=== Begin Enclosure ===
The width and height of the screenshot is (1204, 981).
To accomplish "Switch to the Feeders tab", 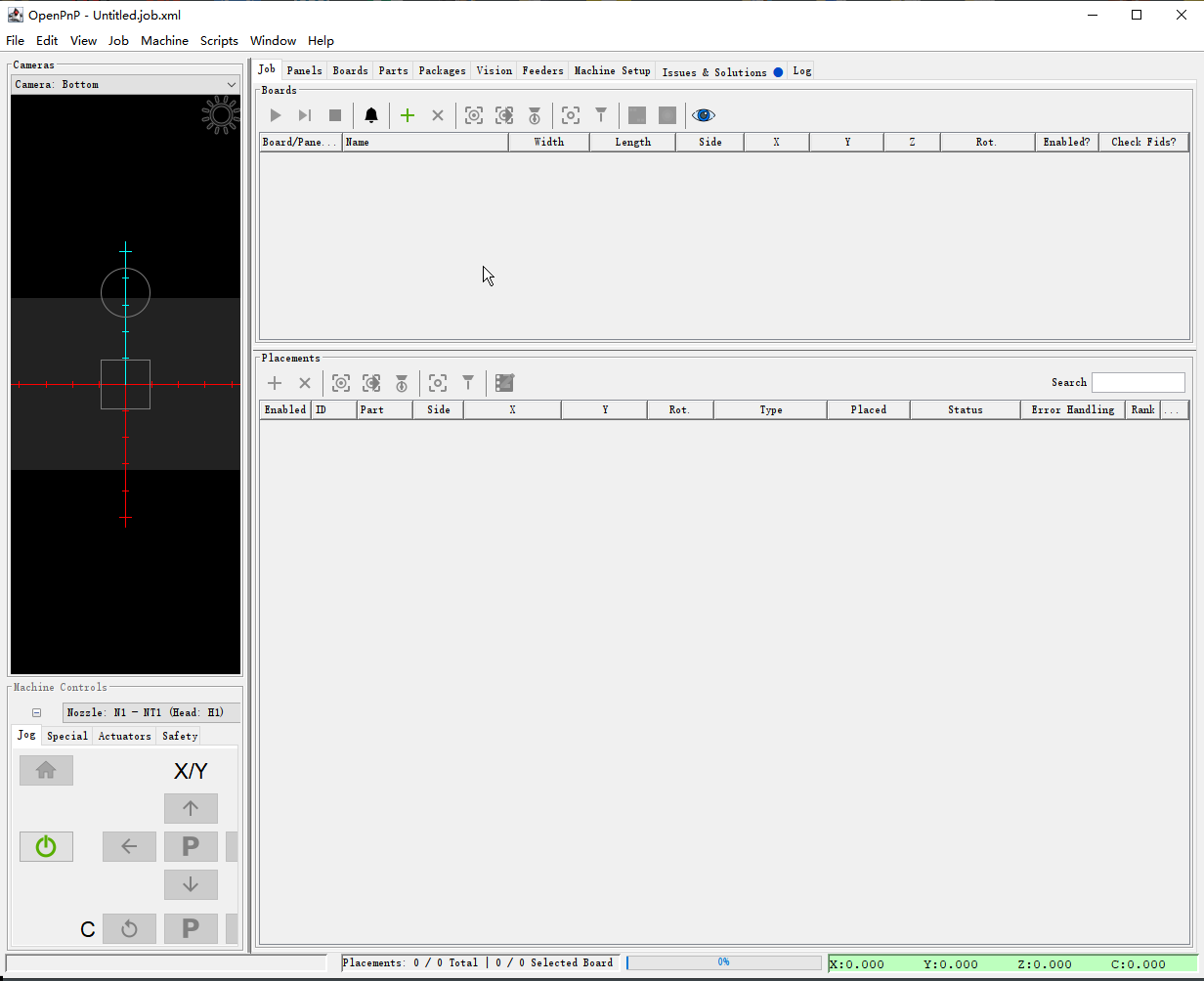I will coord(542,70).
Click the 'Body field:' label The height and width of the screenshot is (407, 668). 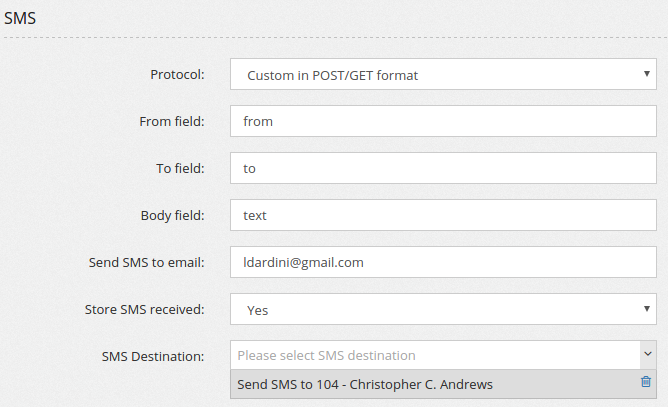[x=172, y=215]
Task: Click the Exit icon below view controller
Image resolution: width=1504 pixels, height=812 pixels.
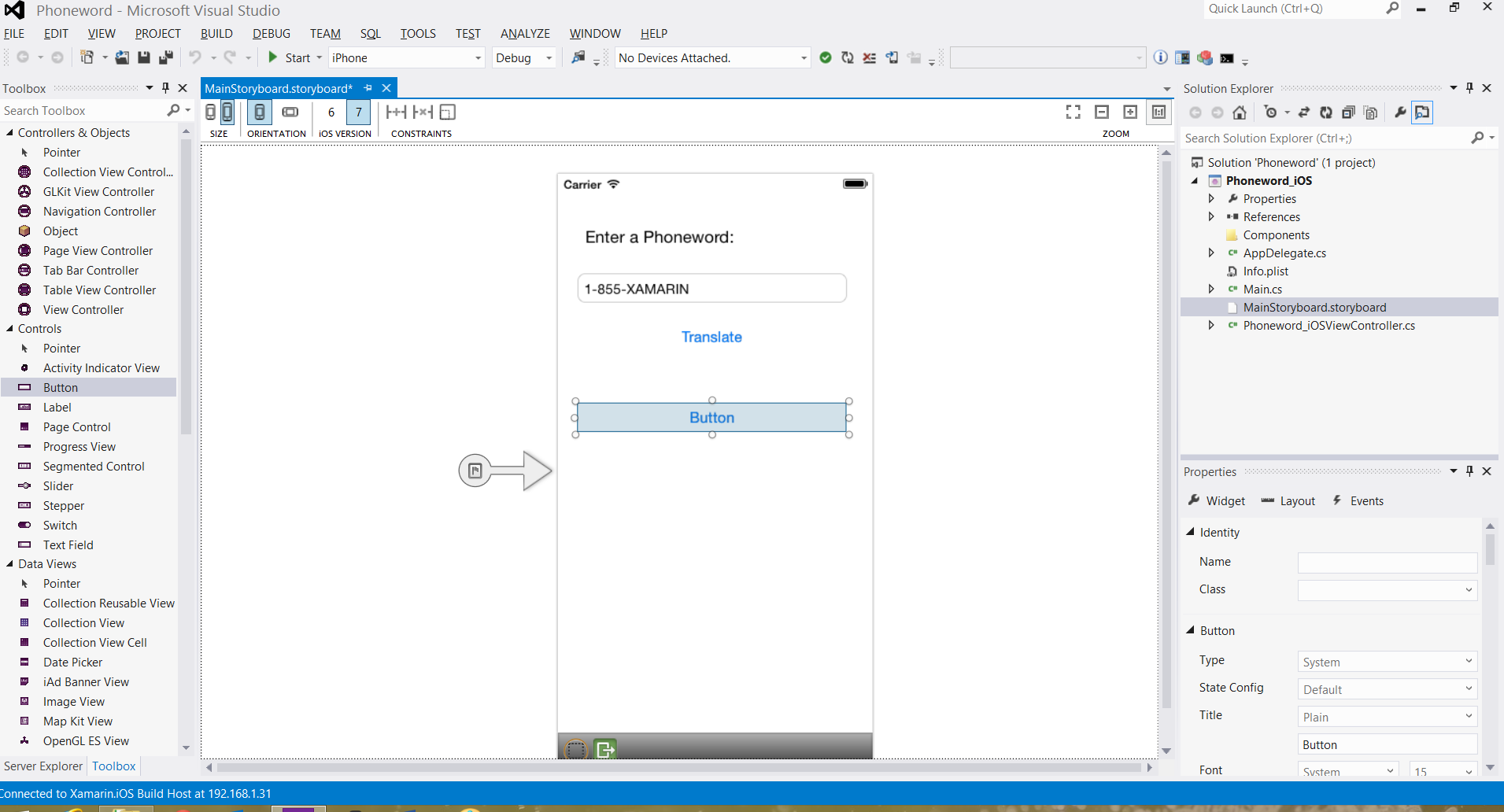Action: pos(605,748)
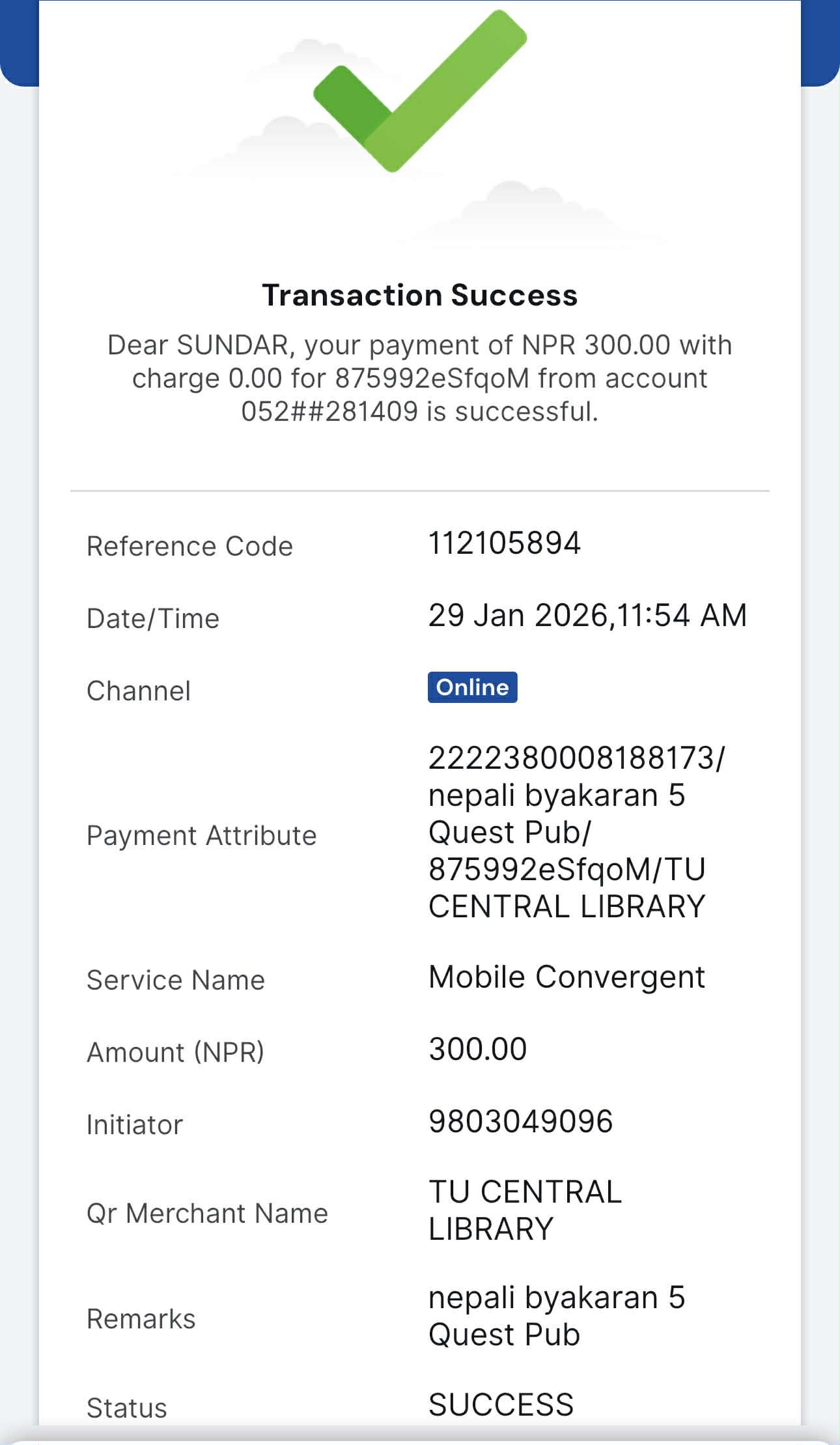Click the Remarks value text
Screen dimensions: 840x1445
(x=556, y=1316)
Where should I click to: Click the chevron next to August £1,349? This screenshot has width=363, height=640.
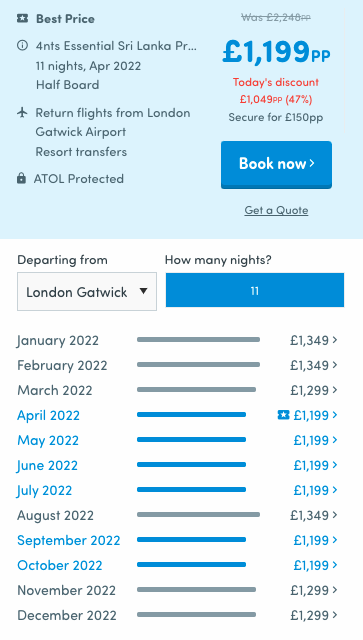coord(335,514)
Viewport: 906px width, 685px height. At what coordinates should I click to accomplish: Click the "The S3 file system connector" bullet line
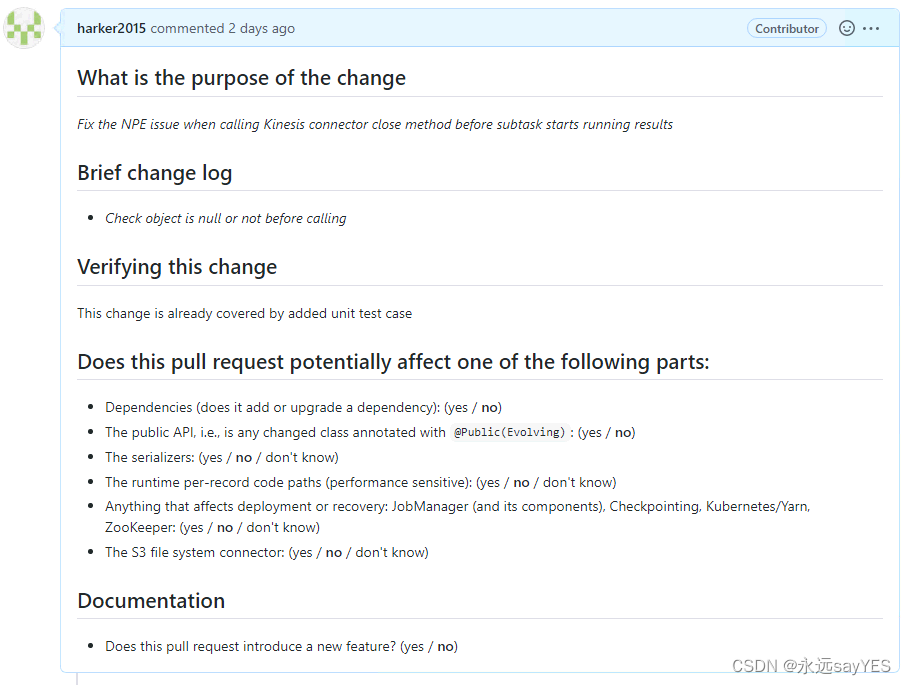coord(267,552)
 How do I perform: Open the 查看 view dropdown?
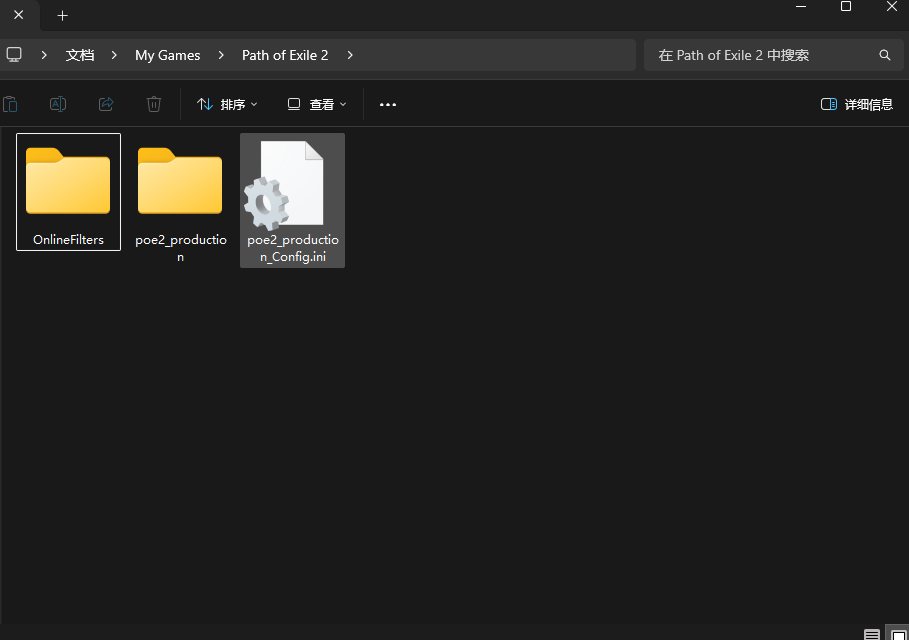(x=317, y=104)
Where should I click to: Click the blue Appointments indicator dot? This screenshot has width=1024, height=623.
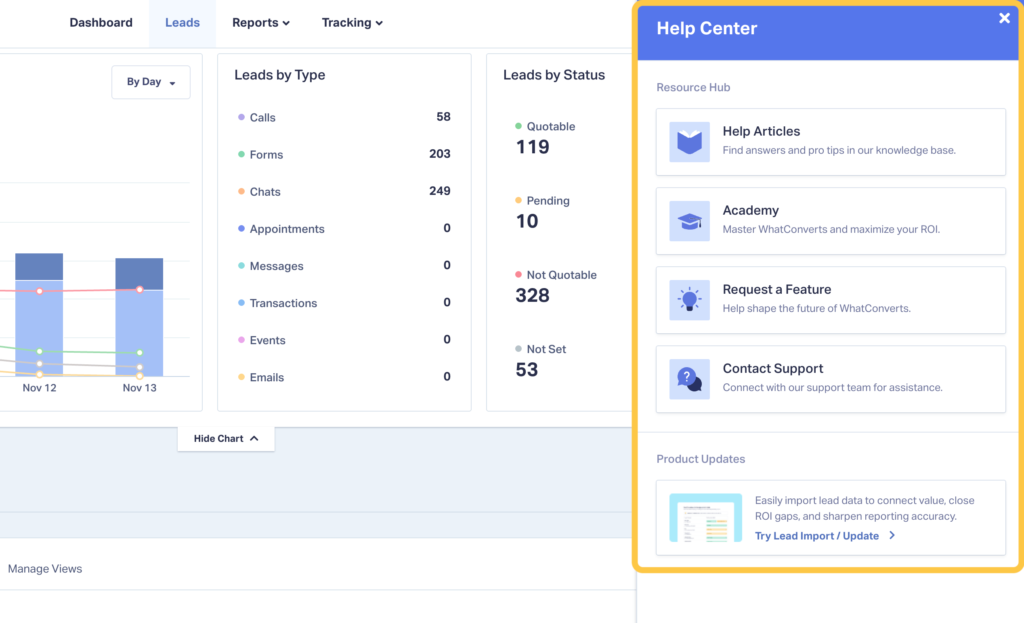pyautogui.click(x=241, y=229)
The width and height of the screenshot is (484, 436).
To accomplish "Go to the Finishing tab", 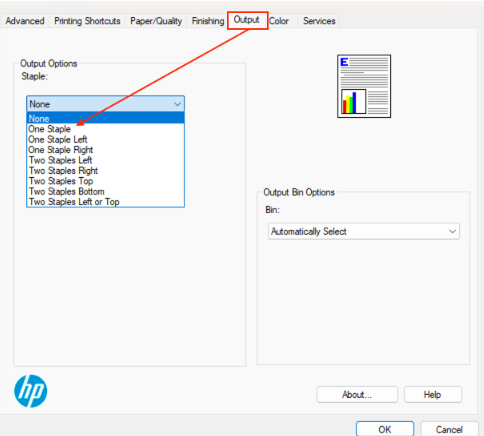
=== End Enclosure ===
WORK TO BE COMPLETED:
The lines from the one that contains "Task: Click the" through the end of the data, repeated exactly and with no pictures, make up the whole answer.

FINISHED EXERCISE:
Task: Click the Exit icon below view controller
Image resolution: width=1504 pixels, height=812 pixels.
Action: pos(605,748)
Click the Remarks value text
Screen dimensions: 840x1445
(x=556, y=1316)
Where should I click to: Click the chevron next to August £1,349? This screenshot has width=363, height=640.
coord(335,514)
Viewport: 906px width, 685px height. At what coordinates should I click to accomplish: Click the "The S3 file system connector" bullet line
coord(267,552)
 How do I perform: Open the 查看 view dropdown?
(x=317, y=104)
Where should I click to: Click the blue Appointments indicator dot? This screenshot has width=1024, height=623.
pyautogui.click(x=241, y=229)
The width and height of the screenshot is (484, 436).
To accomplish "Go to the Finishing tab", 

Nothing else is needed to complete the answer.